枕元で両断された無残な姿のベットだったモノ、それと共に本社一帯に緊急の警報が鳴り響く。あり得ない場所での奇襲にバルカンは動揺しつつも拳を握り締め構えを取り臨戦態勢になる。
体長は自分と同じくらい。しかし本社の警備やレーダーに一切引っ掛からずに自分の部屋に侵入して自分を殺そうとする辺りかなりの手練れだと言うのは確実な事。
先に動いたのはバルカン。床が抉れ踏み抜くんじゃ無いかと思われる程の踏み込みを3歩、それと全体重を乗せて放つ一撃。電子空間で旧バージョンの万能者の装甲すらブチ破った一撃【三歩必殺】を放った。
バルカン「(どうして来るか分からねぇ以上速攻で終わらすッッ!!)」
最初っからトップギア、放つまでに約一秒防御すら無意味と化す一撃が謎の黒い人形に直撃。回避すら取らないのが疑問に思うが大抵の相手なら消し飛ばす一撃。
こんな技を受けて無事でいられる筈が無い……
…筈だっだ。
バルカン「嘘だろ……」
黒い装甲に穴すら開かず更には凹まない。
衝撃で3m先の壁に当たり壁が壊れた程度、あんな攻撃を喰らって尚平然としていた。
「どうせ全部無駄なんだ… 諦めろ」
バルカン「諦めねぇよ!!」
正中線四段突き、更に胸な平行に5発、顎にアッパー、こめかみに全力フルスイング。しかし全く動かない。回避すらしない、そもそも必要すらないかの様だった。
流石にこれにはバルカンはビビった。攻撃が効かなければ、もうどうにかこうにかして時間稼ぎするしかない。
「では此方からいくぞ」
バルカン「(速っっ…!!)」
一歩踏み込んだ瞬間、地面が爆ぜた。反応出来ないスピードで顔を手の平で掴まれてバルカンは成す術なく地面に叩きつけられた。
バルカン「(いてぇ… 意識が一瞬飛んだ…… )」
「やっと… やっと会いに逝ける…」
バルカン「(コイツ… 何いってんだ…)」
腕を振り上げ、手刀は緑色に光を帯びた。その能力は死神の能力瓜二つどころか全く同じモノだとすぐに理解出来た。
振り下ろされる瞬間が遅く見える。
ペイロード「させません!」
マーダー「私の得物に手出してんじゃないわよ!」
その瞬間、真横から1発の銃弾が当たり注意を逸らした。
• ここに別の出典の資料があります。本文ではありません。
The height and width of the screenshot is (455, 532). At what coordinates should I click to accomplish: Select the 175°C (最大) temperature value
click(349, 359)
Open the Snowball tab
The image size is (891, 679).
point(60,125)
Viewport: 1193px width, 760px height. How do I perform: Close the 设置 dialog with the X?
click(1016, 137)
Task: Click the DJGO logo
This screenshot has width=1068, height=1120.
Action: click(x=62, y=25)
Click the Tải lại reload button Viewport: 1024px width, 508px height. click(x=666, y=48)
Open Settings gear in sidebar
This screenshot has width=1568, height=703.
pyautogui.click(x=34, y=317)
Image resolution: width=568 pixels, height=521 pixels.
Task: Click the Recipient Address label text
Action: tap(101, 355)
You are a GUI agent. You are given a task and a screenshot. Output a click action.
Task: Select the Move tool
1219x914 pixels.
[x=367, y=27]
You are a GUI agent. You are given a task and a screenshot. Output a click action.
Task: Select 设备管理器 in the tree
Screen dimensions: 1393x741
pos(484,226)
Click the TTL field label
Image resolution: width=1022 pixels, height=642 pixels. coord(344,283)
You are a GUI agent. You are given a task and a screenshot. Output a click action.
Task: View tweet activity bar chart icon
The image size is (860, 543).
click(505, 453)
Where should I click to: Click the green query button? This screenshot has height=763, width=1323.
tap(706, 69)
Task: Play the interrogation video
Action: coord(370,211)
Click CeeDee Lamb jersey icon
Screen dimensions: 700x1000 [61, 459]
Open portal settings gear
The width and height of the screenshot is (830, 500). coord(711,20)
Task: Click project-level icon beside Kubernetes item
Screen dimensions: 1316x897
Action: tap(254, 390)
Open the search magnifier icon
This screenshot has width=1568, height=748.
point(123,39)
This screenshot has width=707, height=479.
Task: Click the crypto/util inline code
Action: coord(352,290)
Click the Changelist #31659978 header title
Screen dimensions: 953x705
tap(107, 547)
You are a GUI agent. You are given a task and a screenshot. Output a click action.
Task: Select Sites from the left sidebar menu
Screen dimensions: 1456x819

そして背後からマーダーが逆コーラップス技術で作った刀で斬り付けた。
頭を打ち付けられ動けないバルカンからバックステップ。距離をとった。
「お前だけ殺す筈が二人増えたな」
バルカン「気を付けろ!コイツ滅茶苦茶堅いぞ!」
3体1、形勢逆転。
だが油断は一切出来ない。更には援軍が来るまで持ち堪え数の暴力でもなんでも倒さなければ。
そう思っていた矢先、謎の襲撃者は突然半透明な壁に四方八方囲まれた。
「こ、これは……
邪魔をするか
その次の瞬間、空間は歪み、空間は裂けてバルカンが見覚えのある奴が現れた。突然の状況ひバルカン、マーダー、ペイロードはついていけてない。
ソホォス「こっちのセリフよ、貴方今までやった事を全て無駄にする気なのかしら」
「最初から全てが無駄だったんだ… だから終わらせてくれ。邪魔をするなら消し炭にするぞ」
ソホォス「そ、なら冷水にでも浸って考え直しなさい」
その瞬間、謎の襲撃者の下に奇妙な穴が開きその穴ぬ落ち、そしてバチャンと水飛沫が舞い上がった。